PROBLEM REQUIREMENTS
Set down all of the lines below exactly as they are given.

**** RECORDS FOR PROCESSING

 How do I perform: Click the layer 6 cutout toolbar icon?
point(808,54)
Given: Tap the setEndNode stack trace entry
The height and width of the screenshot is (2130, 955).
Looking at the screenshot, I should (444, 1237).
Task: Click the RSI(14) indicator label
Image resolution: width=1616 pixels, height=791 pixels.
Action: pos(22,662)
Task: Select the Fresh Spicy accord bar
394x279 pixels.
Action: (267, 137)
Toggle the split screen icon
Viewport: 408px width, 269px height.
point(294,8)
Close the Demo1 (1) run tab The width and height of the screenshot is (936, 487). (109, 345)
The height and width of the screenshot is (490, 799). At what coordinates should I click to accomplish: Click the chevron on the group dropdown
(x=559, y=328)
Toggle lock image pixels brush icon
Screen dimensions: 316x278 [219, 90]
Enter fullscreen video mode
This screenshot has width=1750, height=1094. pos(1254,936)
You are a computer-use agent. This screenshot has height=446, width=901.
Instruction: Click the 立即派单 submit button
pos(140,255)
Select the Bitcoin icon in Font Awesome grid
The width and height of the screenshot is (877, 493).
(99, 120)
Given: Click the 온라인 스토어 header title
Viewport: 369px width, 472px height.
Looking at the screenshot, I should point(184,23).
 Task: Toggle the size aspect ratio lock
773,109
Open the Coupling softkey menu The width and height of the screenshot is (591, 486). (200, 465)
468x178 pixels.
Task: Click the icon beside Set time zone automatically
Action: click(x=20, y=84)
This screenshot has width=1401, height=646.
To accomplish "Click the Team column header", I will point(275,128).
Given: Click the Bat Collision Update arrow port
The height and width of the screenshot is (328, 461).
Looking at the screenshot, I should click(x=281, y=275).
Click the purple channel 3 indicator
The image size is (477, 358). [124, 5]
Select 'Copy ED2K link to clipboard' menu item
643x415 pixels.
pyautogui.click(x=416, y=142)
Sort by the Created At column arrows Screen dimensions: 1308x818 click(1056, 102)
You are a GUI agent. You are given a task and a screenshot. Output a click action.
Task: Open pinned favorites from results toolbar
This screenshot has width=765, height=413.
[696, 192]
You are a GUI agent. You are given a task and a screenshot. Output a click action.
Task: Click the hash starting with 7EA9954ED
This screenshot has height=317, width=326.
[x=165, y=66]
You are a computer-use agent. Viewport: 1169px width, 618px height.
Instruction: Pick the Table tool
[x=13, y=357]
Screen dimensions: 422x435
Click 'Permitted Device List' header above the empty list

********

YOUR RESPONSE
 How do I perform: Click the layer 6 cutout toolbar icon?
point(808,54)
Given: Tap the setEndNode stack trace entry
The height and width of the screenshot is (2130, 955).
Looking at the screenshot, I should (444, 1237).
Task: Click the RSI(14) indicator label
Image resolution: width=1616 pixels, height=791 pixels.
Action: pos(22,662)
Task: Select the Fresh Spicy accord bar
394x279 pixels.
Action: (267, 137)
Toggle the split screen icon
Viewport: 408px width, 269px height.
point(294,8)
Close the Demo1 (1) run tab The width and height of the screenshot is (936, 487). (109, 345)
The height and width of the screenshot is (490, 799). At what coordinates should I click to accomplish: Click the chevron on the group dropdown
(x=559, y=328)
Toggle lock image pixels brush icon
Screen dimensions: 316x278 [219, 90]
Enter fullscreen video mode
This screenshot has width=1750, height=1094. pos(1254,936)
You are a computer-use agent. This screenshot has height=446, width=901.
Instruction: Click the 立即派单 submit button
pos(140,255)
Select the Bitcoin icon in Font Awesome grid
The width and height of the screenshot is (877, 493).
(99, 120)
Given: Click the 온라인 스토어 header title
Viewport: 369px width, 472px height.
Looking at the screenshot, I should point(184,23).
 Task: Toggle the size aspect ratio lock
773,109
Open the Coupling softkey menu The width and height of the screenshot is (591, 486). (200, 465)
468x178 pixels.
Task: Click the icon beside Set time zone automatically
Action: click(x=20, y=84)
This screenshot has width=1401, height=646.
To accomplish "Click the Team column header", I will point(275,128).
Given: Click the Bat Collision Update arrow port
The height and width of the screenshot is (328, 461).
Looking at the screenshot, I should click(x=281, y=275).
Click the purple channel 3 indicator
The image size is (477, 358). [124, 5]
Select 'Copy ED2K link to clipboard' menu item
643x415 pixels.
pyautogui.click(x=416, y=142)
Sort by the Created At column arrows Screen dimensions: 1308x818 click(1056, 102)
You are a GUI agent. You are given a task and a screenshot. Output a click action.
Task: Open pinned favorites from results toolbar
This screenshot has width=765, height=413.
[696, 192]
You are a GUI agent. You are given a task and a screenshot. Output a click action.
Task: Click the hash starting with 7EA9954ED
This screenshot has height=317, width=326.
[x=165, y=66]
You are a computer-use agent. Viewport: 1169px width, 618px height.
Instruction: Pick the Table tool
[x=13, y=357]
Screen dimensions: 422x435
Click 'Permitted Device List' header above the empty list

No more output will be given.